Meanwhile, the meter is still running
John Quiggin at Crooked Timber points to this excellent article by David Leonhardt in the NYT regarding the costs of the Iraq War. See What $1.2 Trillion Can Buy.
The NYT article links to two estimates by Wallsten and Kosec and Bilmes and Stiglitz. It also links to this 2002 paper, War With Iraq, by William Nordhaus. I love this prescient opening of the Nordhaus paper written before hostilities began.
The major benefits of a war are reckoned to be disarming Iraq of its weapons of mass destruction and removing a leadership that is unrelentingly hostile to the United States.
But what of the costs? Even asking such a question may be thought a sign of insufficient resolve at best and appeasement at worst. However, while cost estimates are often ignored when war is debated, most people recognize that the costs in dollars, and especially in blood, are acceptable only as long as they are low. If the casualty estimates mount to the thousands, if oil prices skyrocket, if a war pushes the economy into recession or requires a large tax increase, and if the United States becomes a pariah in the world because of callous attacks on civilian populations, then decisionmakers in the White House and the Congress might not post so expeditiously to battle.
Nordhaus then goes on to predict that a protracted war could cost as much as $1.9 trillion, a number consistent with the above cited estimates.
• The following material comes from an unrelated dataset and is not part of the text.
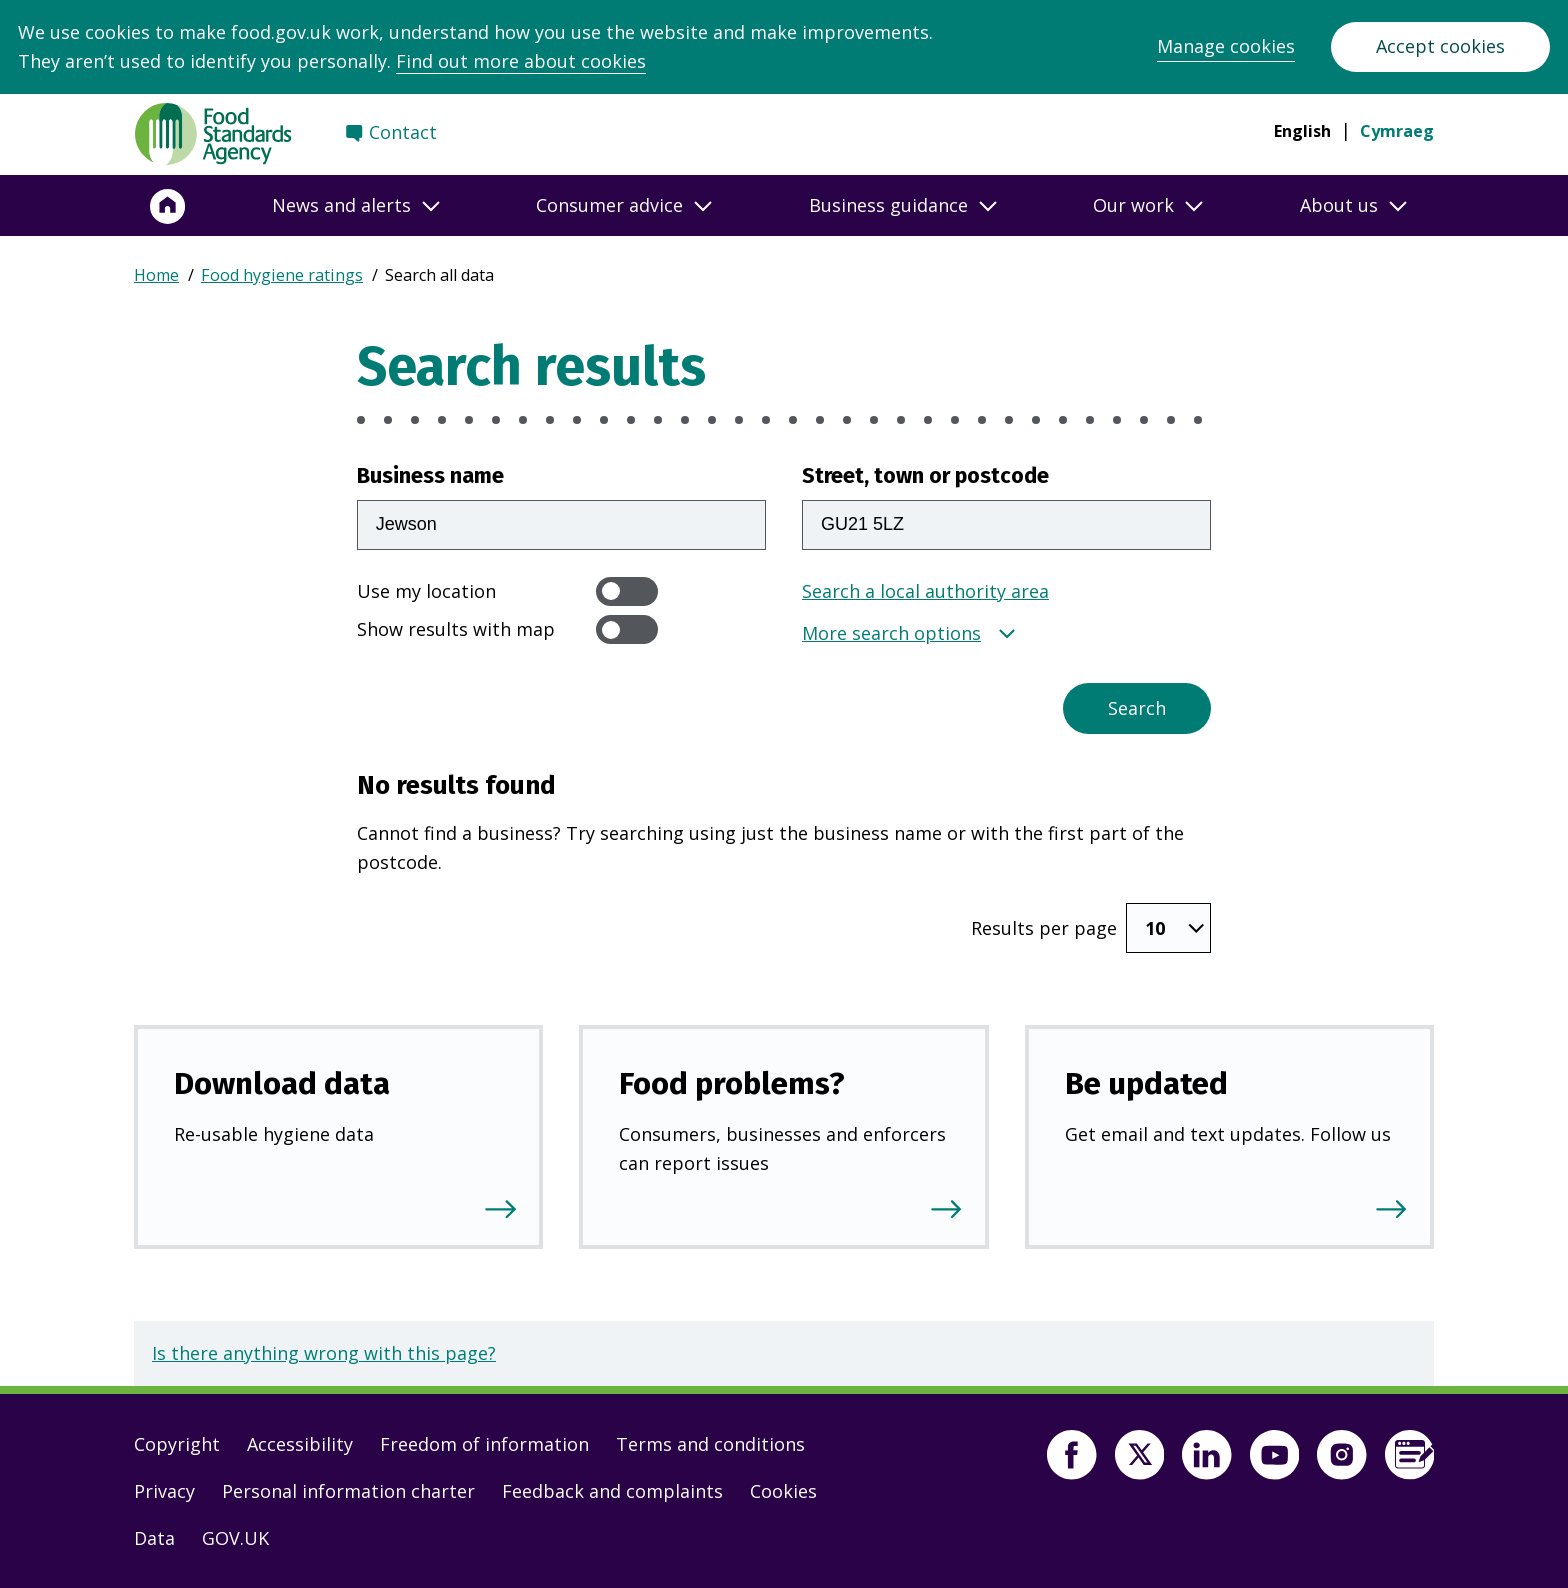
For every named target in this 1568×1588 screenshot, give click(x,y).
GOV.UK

This may sound callous, but the Nordhaus paper absolutely convinced me the Iraq War was a gut shot gamble and that the folks in Washington did not have a clue as to what they were doing.
Meanwhile, sending 21,500 additional troops will cast around $200 billion dollars.
Let’s make the tax cuts permanent anyway. After all, the bill will not come due tomorrow. Let somebody else worry about their wallet rather than go through the painful exercise of emptying ours.